I acknowledge that you find the situation ultimately deplorable but it was probably your remarks in the early paragraphs that I'm responding to. At some point "I'm just doing my job" or "it's above my pay grade" is an insufficient response.

On a related note, I watched some footage from Berkeley where riot-dressed police were jabbing batons into the stomachs of protesters, including the former poet laureate of the United States, Robert Hass, whose is about 75 years old and not that steady on his feet. Is that just doing their jobs because someone above their pay grade gave the order?

Chez said...

So because we've seen video of some cops behaving atrociously during a tense situation, one in which a single piece of information may not necessarily be telling the whole story, you assume it's indicative of a much larger pattern and seek to punish them all, eh? You're right. That would be like, I don't know, tearing down an entire encampment because a few people got hurt or saying that an entire protest movement doesn't deserve to be taken seriously because one or two people beat somebody up or inappropriately touched someone.

NoxiousNan said...

You know Marsupialus, you are not helping.

I could never be accused of cop worship, largely due to my own experiences and observations. I know this about myself though, so when commenting on cop activities, I generally say as much.

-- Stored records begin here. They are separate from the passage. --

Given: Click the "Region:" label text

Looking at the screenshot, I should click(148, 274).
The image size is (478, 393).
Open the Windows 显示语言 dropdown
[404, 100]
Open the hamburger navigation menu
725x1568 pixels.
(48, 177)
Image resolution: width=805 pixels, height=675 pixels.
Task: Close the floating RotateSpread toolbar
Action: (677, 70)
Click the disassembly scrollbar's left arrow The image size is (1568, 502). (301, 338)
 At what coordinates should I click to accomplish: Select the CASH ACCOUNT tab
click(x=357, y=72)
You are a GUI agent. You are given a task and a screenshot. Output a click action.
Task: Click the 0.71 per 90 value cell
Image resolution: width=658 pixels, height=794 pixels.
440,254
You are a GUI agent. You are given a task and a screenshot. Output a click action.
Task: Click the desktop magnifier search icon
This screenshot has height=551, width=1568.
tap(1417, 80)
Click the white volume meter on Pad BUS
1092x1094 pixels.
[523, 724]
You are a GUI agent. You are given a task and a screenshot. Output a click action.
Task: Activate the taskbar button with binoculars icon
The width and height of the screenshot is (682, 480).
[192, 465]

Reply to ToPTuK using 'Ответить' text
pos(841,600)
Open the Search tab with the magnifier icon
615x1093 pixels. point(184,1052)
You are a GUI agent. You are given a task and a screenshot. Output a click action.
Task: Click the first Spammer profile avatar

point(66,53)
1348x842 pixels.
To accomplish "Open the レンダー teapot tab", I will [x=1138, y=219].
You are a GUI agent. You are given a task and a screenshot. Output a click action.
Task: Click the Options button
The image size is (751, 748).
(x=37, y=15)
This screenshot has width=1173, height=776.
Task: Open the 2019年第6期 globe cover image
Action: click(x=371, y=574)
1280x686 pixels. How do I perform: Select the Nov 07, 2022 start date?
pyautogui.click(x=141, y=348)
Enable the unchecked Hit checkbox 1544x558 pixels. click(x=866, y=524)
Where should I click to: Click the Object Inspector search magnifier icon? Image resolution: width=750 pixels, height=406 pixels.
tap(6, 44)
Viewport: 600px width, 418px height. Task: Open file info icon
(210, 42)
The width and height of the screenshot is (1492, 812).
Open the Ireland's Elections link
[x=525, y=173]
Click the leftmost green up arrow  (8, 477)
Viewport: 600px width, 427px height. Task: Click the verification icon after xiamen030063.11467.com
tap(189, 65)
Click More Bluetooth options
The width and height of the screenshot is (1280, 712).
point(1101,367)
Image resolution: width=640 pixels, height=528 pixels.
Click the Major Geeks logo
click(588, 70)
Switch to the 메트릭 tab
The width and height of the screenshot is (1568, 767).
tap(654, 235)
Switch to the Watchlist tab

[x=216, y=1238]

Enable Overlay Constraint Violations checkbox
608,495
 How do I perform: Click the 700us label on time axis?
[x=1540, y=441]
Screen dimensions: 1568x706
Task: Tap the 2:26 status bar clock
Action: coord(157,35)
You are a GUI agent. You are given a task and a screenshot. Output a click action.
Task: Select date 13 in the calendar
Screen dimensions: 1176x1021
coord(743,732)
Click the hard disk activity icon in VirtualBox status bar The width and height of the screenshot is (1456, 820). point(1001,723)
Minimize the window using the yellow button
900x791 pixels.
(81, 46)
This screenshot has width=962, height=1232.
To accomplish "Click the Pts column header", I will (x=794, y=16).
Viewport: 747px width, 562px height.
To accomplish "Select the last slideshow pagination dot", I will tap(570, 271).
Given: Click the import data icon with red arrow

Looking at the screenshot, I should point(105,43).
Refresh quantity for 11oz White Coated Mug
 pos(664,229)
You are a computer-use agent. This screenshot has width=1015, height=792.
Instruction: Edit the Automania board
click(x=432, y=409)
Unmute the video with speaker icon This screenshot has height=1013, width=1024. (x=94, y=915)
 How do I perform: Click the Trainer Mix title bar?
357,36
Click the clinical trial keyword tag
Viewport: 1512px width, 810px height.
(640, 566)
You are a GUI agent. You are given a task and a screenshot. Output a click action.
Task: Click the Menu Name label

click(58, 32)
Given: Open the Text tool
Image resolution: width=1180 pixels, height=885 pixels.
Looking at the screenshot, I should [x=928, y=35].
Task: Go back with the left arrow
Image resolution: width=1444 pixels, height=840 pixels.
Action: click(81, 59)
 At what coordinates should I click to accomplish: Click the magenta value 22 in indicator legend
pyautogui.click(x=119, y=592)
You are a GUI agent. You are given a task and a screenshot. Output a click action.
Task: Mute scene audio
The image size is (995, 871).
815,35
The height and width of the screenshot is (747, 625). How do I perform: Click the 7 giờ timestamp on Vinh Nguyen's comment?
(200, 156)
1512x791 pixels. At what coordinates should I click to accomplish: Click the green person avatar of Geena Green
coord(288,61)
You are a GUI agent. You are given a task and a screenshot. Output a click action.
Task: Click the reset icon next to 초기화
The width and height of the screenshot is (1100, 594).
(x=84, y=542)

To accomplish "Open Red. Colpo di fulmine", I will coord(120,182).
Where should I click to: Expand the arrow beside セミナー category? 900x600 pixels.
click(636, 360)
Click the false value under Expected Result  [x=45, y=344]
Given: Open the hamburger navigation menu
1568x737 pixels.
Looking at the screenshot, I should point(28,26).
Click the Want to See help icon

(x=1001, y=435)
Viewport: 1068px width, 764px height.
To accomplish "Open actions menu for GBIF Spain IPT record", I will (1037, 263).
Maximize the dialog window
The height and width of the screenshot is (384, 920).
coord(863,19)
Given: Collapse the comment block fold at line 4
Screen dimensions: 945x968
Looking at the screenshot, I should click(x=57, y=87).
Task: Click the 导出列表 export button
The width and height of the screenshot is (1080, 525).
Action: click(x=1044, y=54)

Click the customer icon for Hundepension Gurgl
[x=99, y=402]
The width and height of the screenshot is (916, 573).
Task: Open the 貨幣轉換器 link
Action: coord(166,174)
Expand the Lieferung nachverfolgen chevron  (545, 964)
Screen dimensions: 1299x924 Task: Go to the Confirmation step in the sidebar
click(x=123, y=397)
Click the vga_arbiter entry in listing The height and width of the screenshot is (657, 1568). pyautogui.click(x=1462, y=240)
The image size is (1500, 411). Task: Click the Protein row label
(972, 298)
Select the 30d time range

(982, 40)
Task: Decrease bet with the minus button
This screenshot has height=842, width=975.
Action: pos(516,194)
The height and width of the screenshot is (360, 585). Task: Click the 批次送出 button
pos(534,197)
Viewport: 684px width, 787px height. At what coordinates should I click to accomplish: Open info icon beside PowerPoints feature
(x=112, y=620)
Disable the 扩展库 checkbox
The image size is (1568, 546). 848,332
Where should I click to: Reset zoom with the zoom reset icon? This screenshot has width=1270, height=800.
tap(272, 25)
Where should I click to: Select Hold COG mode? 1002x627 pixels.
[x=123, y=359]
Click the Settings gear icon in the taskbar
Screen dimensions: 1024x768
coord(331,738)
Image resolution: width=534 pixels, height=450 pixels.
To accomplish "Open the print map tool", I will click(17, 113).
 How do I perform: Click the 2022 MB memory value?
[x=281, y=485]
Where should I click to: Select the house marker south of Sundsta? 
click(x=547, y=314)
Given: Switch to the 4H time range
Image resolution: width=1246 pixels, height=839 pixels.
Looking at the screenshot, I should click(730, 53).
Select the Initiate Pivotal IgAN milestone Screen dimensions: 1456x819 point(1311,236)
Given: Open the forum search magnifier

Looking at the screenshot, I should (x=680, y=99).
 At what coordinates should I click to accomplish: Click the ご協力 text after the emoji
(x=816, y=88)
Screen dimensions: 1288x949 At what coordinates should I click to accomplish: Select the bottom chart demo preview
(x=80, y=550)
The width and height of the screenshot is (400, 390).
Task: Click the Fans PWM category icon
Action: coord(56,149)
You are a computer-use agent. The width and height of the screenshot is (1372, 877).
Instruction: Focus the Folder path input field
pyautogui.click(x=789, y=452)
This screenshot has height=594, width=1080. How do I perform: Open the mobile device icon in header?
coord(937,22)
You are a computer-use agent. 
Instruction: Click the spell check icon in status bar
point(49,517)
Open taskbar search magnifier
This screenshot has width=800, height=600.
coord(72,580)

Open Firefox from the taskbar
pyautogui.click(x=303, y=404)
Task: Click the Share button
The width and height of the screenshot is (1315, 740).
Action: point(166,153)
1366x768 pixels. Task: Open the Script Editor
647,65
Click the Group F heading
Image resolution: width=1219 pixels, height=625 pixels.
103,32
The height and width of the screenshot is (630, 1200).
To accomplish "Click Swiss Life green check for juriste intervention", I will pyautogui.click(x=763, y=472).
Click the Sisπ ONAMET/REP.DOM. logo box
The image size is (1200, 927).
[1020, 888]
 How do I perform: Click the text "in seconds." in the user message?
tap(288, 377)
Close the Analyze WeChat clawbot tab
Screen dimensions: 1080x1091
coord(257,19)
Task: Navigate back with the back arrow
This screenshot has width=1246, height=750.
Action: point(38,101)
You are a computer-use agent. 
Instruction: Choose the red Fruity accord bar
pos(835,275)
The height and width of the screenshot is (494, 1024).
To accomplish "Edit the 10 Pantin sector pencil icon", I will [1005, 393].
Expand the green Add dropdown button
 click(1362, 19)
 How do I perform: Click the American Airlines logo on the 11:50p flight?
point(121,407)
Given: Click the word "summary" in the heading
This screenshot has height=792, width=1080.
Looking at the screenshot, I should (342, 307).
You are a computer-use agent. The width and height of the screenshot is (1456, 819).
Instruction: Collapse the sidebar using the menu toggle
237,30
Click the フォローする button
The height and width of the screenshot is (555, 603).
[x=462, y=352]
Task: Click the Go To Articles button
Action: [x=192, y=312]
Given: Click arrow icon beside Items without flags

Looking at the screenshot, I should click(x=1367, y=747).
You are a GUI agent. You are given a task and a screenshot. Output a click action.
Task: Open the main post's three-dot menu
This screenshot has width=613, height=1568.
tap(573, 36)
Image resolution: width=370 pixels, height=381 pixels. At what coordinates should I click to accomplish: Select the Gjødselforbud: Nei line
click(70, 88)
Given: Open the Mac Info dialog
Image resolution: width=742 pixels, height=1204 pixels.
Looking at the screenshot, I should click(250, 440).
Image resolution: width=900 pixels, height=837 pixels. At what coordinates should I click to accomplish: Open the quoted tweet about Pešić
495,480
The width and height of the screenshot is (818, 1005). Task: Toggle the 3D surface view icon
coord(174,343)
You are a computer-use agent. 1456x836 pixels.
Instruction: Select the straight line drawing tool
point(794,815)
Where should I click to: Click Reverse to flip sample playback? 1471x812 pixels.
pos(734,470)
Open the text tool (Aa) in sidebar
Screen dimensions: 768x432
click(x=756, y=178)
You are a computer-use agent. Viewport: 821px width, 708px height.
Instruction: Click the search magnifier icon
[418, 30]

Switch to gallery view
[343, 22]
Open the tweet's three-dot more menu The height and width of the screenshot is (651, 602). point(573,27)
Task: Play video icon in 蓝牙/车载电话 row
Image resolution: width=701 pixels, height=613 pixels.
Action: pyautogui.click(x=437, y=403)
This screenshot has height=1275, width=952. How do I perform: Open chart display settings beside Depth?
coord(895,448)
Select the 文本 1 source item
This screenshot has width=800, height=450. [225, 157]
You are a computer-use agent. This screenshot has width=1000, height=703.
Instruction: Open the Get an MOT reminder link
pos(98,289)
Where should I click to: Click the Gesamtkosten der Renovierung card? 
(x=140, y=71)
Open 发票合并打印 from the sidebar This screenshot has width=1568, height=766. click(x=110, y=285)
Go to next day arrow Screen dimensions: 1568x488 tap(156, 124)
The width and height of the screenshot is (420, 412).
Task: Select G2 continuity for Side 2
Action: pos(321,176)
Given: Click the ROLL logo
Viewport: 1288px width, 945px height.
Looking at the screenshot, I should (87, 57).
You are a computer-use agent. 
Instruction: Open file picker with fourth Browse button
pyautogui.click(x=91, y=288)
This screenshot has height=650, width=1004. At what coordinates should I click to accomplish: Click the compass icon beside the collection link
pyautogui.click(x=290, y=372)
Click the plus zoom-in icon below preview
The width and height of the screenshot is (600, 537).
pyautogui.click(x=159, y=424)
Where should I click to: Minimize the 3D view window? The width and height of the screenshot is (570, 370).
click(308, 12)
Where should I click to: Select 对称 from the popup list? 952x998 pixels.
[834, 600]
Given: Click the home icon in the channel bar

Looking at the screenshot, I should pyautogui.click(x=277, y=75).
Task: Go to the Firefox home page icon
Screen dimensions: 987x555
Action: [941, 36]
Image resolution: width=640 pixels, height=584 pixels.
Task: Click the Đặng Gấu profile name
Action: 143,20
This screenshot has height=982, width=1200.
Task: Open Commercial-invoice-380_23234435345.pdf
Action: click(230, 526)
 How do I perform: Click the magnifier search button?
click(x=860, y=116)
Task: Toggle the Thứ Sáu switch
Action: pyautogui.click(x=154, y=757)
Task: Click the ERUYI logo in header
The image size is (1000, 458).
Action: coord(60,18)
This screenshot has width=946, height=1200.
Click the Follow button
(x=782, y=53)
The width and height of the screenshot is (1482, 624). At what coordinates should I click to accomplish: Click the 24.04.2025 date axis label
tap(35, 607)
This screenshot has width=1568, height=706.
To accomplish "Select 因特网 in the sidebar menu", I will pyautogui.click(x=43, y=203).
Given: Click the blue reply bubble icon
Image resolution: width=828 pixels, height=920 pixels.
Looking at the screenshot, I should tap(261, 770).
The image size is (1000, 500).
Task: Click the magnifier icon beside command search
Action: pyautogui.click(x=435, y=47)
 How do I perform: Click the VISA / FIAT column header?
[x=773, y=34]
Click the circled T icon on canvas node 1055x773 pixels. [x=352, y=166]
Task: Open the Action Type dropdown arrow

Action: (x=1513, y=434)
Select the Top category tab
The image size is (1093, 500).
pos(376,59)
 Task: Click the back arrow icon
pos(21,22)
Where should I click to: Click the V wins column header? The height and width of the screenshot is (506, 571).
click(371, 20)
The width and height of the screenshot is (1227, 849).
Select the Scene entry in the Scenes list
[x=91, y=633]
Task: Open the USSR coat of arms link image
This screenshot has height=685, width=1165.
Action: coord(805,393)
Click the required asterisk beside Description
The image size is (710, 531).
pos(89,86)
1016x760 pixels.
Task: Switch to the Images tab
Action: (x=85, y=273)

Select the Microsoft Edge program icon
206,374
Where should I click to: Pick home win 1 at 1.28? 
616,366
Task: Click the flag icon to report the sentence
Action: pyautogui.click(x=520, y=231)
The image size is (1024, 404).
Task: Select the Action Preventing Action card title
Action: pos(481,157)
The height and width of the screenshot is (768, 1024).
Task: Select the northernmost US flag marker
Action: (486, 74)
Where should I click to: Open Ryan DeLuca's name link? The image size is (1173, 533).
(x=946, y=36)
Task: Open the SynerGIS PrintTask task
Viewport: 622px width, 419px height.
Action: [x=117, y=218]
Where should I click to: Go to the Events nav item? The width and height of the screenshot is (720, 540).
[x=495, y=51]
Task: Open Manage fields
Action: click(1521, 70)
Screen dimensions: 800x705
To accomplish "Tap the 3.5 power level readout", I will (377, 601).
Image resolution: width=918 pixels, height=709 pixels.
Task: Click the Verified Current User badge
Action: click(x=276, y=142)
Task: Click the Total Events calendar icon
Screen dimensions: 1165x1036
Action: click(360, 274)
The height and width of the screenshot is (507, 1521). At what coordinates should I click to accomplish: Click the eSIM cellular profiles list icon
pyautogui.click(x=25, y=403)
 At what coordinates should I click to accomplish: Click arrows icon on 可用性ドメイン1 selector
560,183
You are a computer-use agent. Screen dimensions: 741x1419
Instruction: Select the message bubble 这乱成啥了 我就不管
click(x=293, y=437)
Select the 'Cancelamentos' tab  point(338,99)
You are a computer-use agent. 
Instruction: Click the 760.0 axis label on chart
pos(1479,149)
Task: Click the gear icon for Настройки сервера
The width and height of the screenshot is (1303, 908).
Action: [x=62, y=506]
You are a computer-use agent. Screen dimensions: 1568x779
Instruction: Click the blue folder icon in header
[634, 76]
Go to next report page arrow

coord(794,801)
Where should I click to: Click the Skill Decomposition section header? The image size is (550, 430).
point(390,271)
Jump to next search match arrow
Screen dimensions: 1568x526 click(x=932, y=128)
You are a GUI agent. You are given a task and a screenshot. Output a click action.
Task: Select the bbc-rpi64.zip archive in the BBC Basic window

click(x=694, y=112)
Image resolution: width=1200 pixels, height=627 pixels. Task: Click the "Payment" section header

It's called full disclosure, and while it's not necessarily unethical to keep silent on internal agendas, it is a virtue to disclose one's prejudices on a subject before commenting on it.

Marsupialus said...

Wow. This sounds like an exchange you had with someone the other day where you complained that he was putting words in your mouth.

Where did I say punish them all? I asked when it is insufficient to say I'm just doing my job or the decision to act was made by someone above my pay grade.

And exactly how am I not helping?

Marsupialus said...

Noxious,

What the fuck are you talking about? Revealing internal prejudices? Maybe you can answer the questions: When it is insufficient to say I'm just following orders. Yeah, I'll make the equivalency because this whole discussion is turning ridiculous.

Tuba Terry said...

We can't spend the resources to catch a $17bn Ponzi Scheme, but we can certainly spend plenty to try and stop the people protesting that fact.

Tuba Terry said...

@Chez and your response to Marsupialus:

Didn't you know? Anecdata are just as good as real information!

That's so frustrating to me. A story is a story, no matter how indicative of a larger problem it may be. It's great for spurring responses from people, but it is not statistical nor proof of any trends.

The worst part is that I agree with his stance, but I feel delegitimized by it. Anecdotes are for getting people to listen to data, they're not data on their own. :/

Liquid said...

Seeing Tim Pool live-streaming to ustream while being followed around by a Time.com crew was...meta.

Steven D Skelton said...

The first amendment guarantees a right to peaceably assemble. It does not guarantee a right to turn a city park into a permanent squatters camp.

These camps have seen disease from the unsanitary conditions as well as crimes from the petty all the way to rape and murder.

The protests must be allowed be allowed to continue, but the camps have to go.

Steven D Skelton said...

"....or saying that an entire protest movement doesn't deserve to be taken seriously because one or two people beat somebody up or inappropriately touched someone."

Or how about dismissing an entire protest movement because a handful of people brought racist signs to the protest?

Chez said...

No, Steven. There was a racist and xenophobic element inherent in the entire rise of the Tea Party -- the movement itself was rooted not in some sudden realization that our country had gone off the rails but that it had gone off the rails because Barack Obama, a black man with a multi-cultural background, had been elected president. It wasn't simply a case of one or two assholes with racist signs; it was a revolution made up very largely of terrified white people trying to "take their country back" to the 1950s when they were in charge.

Please don't argue with me on this. We've been through it before and I don't feel like retreading a tired debate; you and I will always see things completely differently, but your point, however off-base, is duly noted. Again.